Objections and Suggestions

• The Central Government will review any objections and suggestions received within the specified period. The same will be directed to the Under Secretary (Drugs Regulation), Ministry of Health and Family Welfare, Government of India, Room No. 434, C Wing, Nirman Bhavan, New Delhi – 110011.
• Any objections and suggestions can be emailed at drugsdiv-mohfw@gov.in.

Draft Rules

• These rules may be called Medical Devices Amendment Rules, 2021.
• The new rules will come into force on the date of the final publication of the Official Gazette.
• According to the notification, medical devices will be subject to voluntary registration from April 2020 to September 2021.

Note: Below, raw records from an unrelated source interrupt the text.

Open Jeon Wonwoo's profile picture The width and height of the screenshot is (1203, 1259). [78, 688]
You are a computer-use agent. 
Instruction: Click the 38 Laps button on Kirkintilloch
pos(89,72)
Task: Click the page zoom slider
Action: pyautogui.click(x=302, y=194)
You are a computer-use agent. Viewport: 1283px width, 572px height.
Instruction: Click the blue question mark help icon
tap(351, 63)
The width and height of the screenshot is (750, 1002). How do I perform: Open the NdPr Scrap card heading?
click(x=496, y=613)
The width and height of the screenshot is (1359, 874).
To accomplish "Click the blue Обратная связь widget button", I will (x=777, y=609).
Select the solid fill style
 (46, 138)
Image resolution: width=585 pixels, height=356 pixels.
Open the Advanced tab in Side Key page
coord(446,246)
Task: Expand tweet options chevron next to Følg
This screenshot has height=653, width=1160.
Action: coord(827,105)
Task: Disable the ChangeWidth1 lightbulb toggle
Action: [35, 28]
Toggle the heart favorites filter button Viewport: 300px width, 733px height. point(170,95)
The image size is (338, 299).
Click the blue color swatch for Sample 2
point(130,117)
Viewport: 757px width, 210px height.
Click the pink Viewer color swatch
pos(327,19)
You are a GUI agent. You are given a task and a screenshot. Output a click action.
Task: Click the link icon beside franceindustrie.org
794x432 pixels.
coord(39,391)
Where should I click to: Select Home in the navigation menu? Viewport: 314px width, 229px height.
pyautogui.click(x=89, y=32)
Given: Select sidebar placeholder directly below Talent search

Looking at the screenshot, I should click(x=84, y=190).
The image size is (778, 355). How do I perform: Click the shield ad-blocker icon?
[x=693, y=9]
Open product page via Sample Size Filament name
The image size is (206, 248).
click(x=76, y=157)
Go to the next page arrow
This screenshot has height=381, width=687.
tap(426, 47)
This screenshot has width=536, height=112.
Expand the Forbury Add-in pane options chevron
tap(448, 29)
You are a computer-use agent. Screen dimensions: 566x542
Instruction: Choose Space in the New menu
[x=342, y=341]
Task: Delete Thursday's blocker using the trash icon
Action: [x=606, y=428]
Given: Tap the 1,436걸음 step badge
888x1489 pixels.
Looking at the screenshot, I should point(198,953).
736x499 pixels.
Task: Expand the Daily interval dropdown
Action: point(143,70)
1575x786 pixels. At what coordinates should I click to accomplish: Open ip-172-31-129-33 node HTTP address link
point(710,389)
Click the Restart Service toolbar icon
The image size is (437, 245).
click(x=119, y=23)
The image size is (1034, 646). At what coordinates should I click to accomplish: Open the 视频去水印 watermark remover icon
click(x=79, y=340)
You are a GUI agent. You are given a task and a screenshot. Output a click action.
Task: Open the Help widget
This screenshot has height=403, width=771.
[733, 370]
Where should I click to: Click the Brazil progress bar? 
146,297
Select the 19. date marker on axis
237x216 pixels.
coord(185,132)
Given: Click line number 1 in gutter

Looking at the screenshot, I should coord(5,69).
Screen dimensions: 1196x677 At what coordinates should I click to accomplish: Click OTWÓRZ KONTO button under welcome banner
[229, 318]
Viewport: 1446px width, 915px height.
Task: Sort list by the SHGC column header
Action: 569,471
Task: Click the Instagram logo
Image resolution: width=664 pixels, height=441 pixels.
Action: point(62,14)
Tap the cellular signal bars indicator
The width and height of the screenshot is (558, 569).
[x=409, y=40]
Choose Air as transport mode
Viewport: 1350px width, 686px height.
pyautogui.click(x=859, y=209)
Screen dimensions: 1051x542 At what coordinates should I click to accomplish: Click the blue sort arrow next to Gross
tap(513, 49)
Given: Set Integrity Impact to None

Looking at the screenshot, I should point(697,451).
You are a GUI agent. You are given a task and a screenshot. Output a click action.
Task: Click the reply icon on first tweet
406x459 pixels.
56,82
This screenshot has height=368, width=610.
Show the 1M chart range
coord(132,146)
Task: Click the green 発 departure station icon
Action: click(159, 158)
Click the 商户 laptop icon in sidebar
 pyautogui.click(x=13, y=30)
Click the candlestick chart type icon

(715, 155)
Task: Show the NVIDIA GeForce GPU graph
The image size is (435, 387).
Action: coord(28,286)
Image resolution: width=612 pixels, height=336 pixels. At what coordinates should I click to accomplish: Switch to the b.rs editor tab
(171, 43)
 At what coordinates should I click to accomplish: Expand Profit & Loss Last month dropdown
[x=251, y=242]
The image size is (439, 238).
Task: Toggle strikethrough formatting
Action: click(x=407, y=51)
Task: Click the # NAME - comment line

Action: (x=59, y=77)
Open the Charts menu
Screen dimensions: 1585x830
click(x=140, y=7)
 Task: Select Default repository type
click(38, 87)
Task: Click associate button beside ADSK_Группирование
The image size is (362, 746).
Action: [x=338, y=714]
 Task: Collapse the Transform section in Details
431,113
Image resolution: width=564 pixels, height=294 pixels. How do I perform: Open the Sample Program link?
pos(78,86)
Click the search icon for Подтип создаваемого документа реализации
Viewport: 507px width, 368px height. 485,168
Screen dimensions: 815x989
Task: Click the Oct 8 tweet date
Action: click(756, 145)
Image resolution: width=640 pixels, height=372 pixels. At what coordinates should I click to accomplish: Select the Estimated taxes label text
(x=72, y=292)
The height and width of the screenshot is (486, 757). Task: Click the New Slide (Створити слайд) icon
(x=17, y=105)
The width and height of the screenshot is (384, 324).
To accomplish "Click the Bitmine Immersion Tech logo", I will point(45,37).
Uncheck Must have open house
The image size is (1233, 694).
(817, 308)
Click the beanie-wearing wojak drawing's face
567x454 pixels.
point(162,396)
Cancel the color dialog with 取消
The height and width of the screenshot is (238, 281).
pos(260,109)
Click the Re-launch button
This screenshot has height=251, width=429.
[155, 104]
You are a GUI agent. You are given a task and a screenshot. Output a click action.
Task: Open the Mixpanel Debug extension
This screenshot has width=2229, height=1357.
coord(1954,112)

Class A,B,C,D Medical Devices Registration

After October 2021, Class A and B medical devices registration will be subject to mandatory registration until September 2022, and Class C and D medical devices will be subject to compulsory registration until September 2023.

Stakeholders

Stakeholders have informed the Agency that there is still a long way to go in achieving complete preparedness by the industry in light of the disruption caused by COVID-19. A review of the representations is being conducted by the Ministry of Health and Family Welfare, Govt. of India.

For removal of doubt

If the ISO 13485 certificate is not obtained by the 31st May 2022, the applicant’s undertaking is as per the provision. In that case, the provisional registration will be deemed to have been canceled for all purposes without further notice.

Summary:

• Drugs Controller General of India has issued notification dated 11.02.2021, specifying all the device falling under the definition of medical device to obtain registration number effective from 01.04.2021

•  The new rules will further amend the Medical Device Rules, 2017.
• The necessary changes have been made to the medical devices under sub-clause (iv) of clause (b) of section 3 of the Drugs and Cosmetics Act, 1940 (23 of 1940).

Reference:

1. Registration and labeling requirements of Medical Devices under the provisions of Medical Devices Rules, 2017. Accessed on 22.10.2021.